A special group called “Universal Acceptance Steering group (UASG) has been created to work on issues related to Universal Acceptance. UASG doesn’t work on anything else (e.g. Universal Access or Universal Accessibility).
How does an app or an online service support Universal Acceptance?
Software and online services support Universal Acceptance when they offer the following capabilities:
A. Can accept any domain name or email name as an input from a user interface, from a document, or from another app or service
B. Can validate and process any domain name or email name
C. Can store any domain name or email name
D. Can output any domain name or email name to a user interface, to a document, or to another app or service
Unfortunately, older apps and online services don’t always offer those capabilities. Sometimes they lack support for Unicode; sometimes they make wrong assumptions about new domain names, or even assume they don’t exist. Sometimes they support Universal Acceptance in some features but not in all.
How can Universal Acceptance be measured?
Universal Acceptance can be measured in a few ways.
1. Source code reviews and unit testing
2. Manual testing
3. Automated testing
#1 means inspecting the source code and verifying that only the correct programming techniques, software libraries and interfaces (AKA “APIs”) have been used, then verifying that the app or service works by testing against specific test cases for the capabilities A-D listed above. #1 is only practical for app developers and online service providers.

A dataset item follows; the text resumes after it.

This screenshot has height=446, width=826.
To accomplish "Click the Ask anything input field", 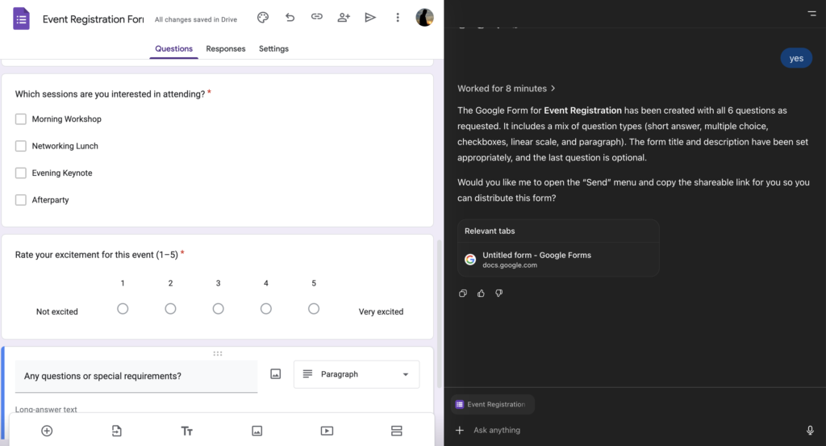I will (629, 430).
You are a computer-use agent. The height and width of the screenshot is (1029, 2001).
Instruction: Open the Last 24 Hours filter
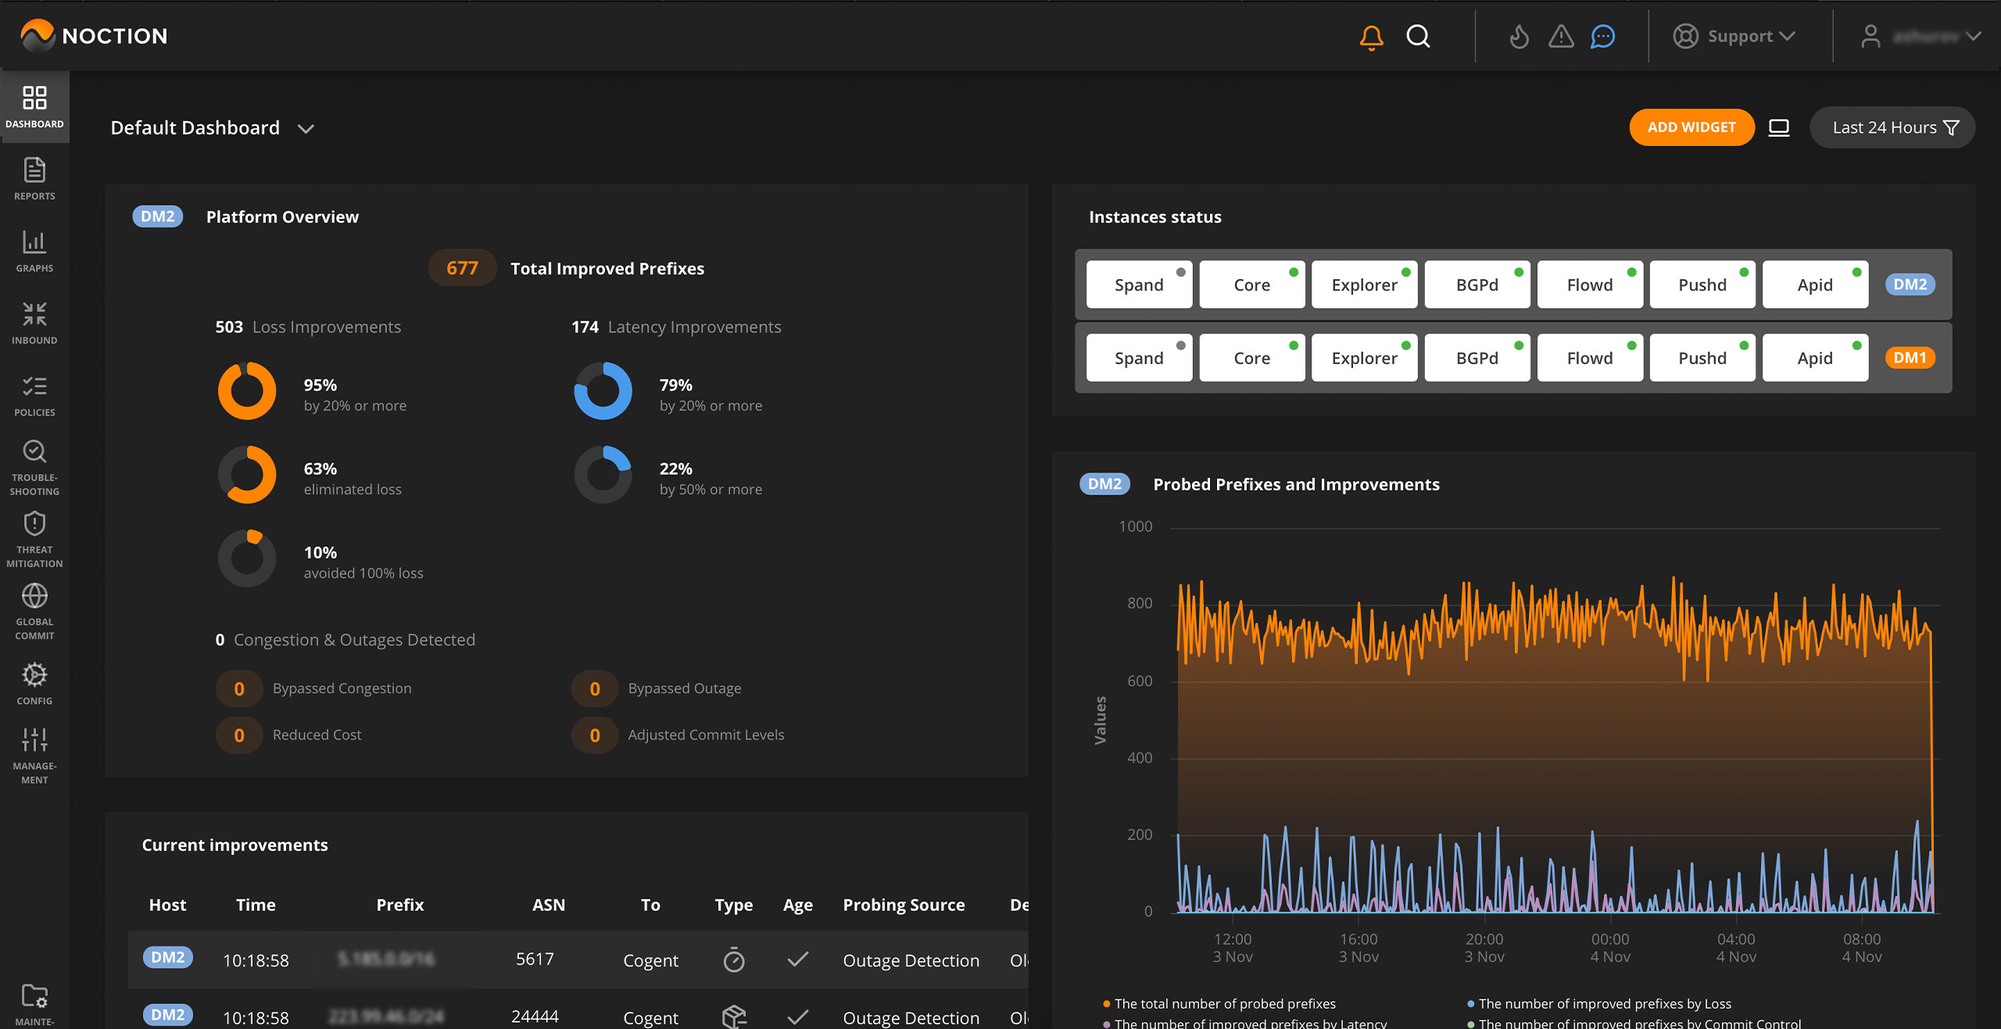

UASG is reaching out directly to the community of app developers and the largest online service providers to encourage them to perform source code reviews and testing to determine the level of Universal Acceptance in their offerings. UASG is also providing a list of criteria which can be used to develop test cases for the capabilities A-D listed above.
#2 can be done by anyone, but it’s labor-intensive. Examples of #2 would include submitting an email address when registering for an online service and verifying that it has been accepted. Since there are lots of potential online services to sign up for, and lots of potential new email address combinations, one must pick and choose which combinations of app, services, email address and/or domain name to test.
UASG is developing a list of top web sites, apps, email addresses and domain names suitable for testing.
#3 requires up-front technical work, but is more scalable to large measuring and monitoring efforts. An example of #3 is the recent gTLD investigation performed by APNIC on behalf of ICANN. <http://www.potaroo.net/reports/Universal-Acceptance/UA-Report.pdf >
UASG is investigating methods of automated testing for Universal Acceptance and will share these as they are developed.